The Best Faceless TV Characters of All TimePosted by KAT in Home Improvement, Muppet Babies, My So-Called Life
July 21st, 2009, 10:00 AM
Those kooky kids over at College Humor have put together a fantastic list of television characters we never see - meaning those TV folks who are constantly referenced but never appear, or show up now and then with their face obscured or back turned. Of the 12 listed, my 3 favorites:
Tino from My So-Called Life
Probably the coolest non-character that never existed.
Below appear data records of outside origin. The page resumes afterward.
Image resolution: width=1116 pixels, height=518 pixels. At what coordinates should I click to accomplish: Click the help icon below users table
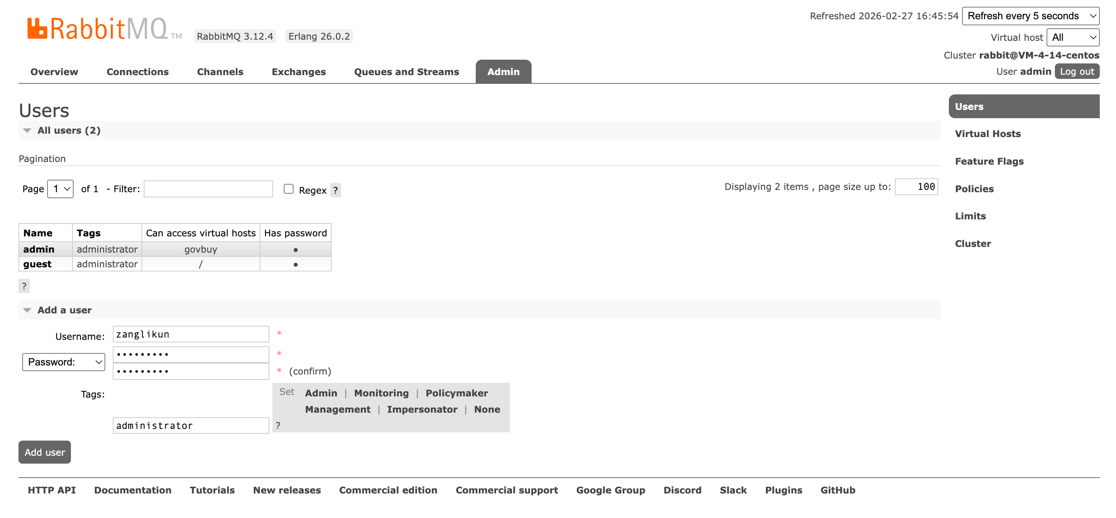click(x=24, y=286)
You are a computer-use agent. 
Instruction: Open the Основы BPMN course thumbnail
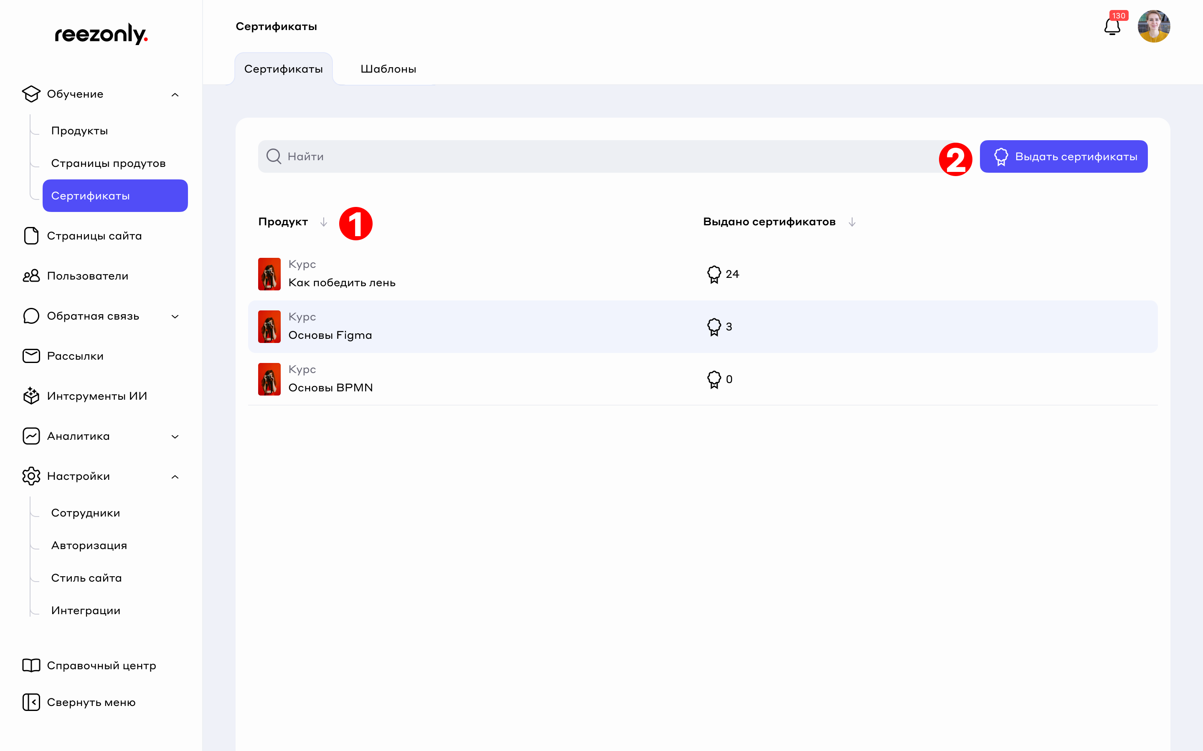[269, 379]
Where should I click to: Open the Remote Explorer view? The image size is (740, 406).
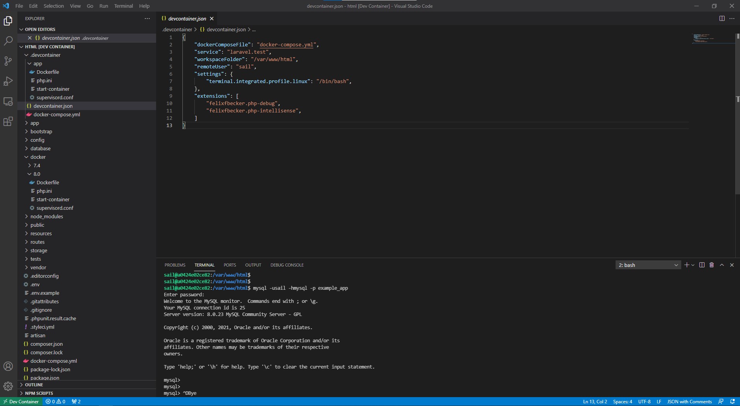pos(8,101)
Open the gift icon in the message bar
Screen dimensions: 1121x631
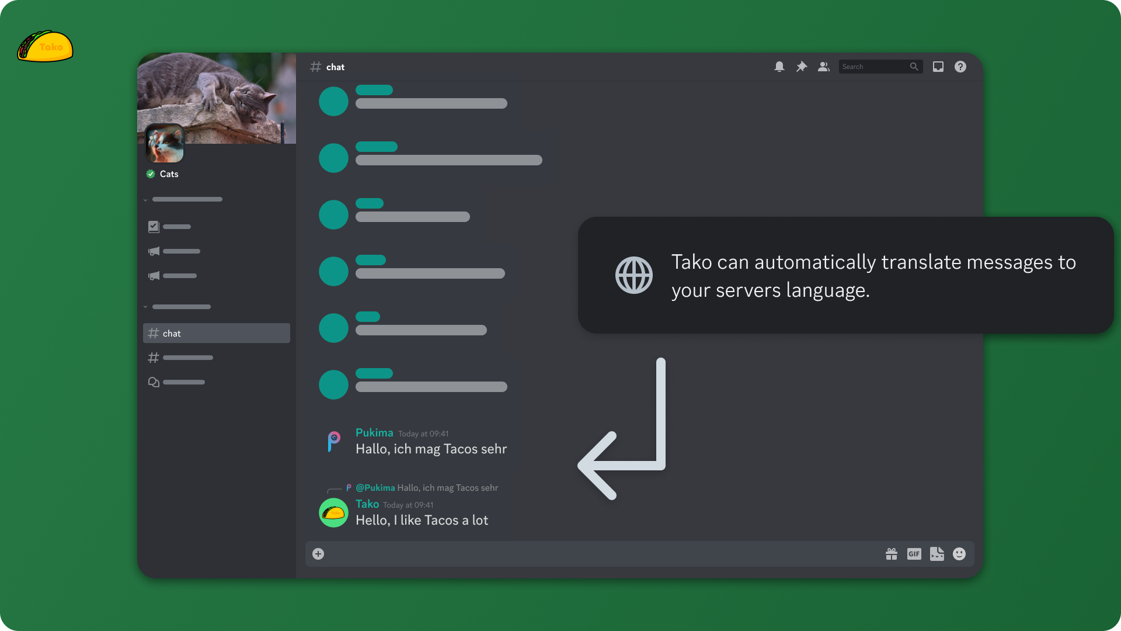[892, 553]
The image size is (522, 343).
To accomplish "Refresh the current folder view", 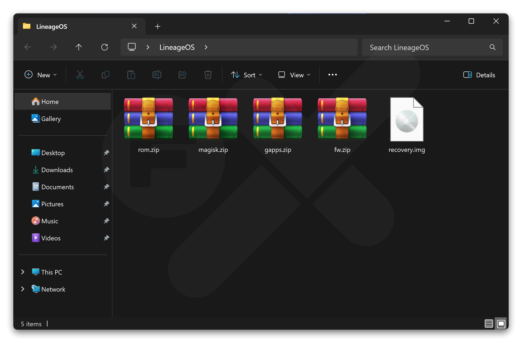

Whether fronting Jordan Catalano’s band Frozen Embryos (or Residue or whatever) or cutting class, everybody at Liberty High knew Tino. Him and Rayanne likely ended up together and fought their alcoholism side-by-side. I always pictured him as a really big, burly Hispanic guy. What kind of name is Tino anyway? Hmm, possibly Italian. Perhaps I’ll revise my vision.
Nanny from Muppet Babies
This elderly babe had a full on MENAGERIE to deal with. We’re talkin’ Kermit, Gonzo, Miss Piggy, THE WORKS! A brave woman, all us viewers at home ever saw of Nanny was a pair of green striped socks. We can only assume she looked like a wacky Bea Arthur, cuz from the size of those purple high tops and the the sound of that deep voice, she must’ve been a large woman. What do you think?
Wilson from Home Improvement
I never was much of a Home Improvement fan, but I did get a kick out of Wilson’s obscured face during fence-side chats with Tim the Toolman Taylor. It was like middle America’s take on Catholic confession, you know? Very charming. Though I did later go on to find out what actor Earl Hindman actually looks like, I still to this day picture Wilson as Max Wright, the dad from ALF. He was definitely wise looking.
Is the College Humor list missing any notable faceless characters? I sure can’t think of any.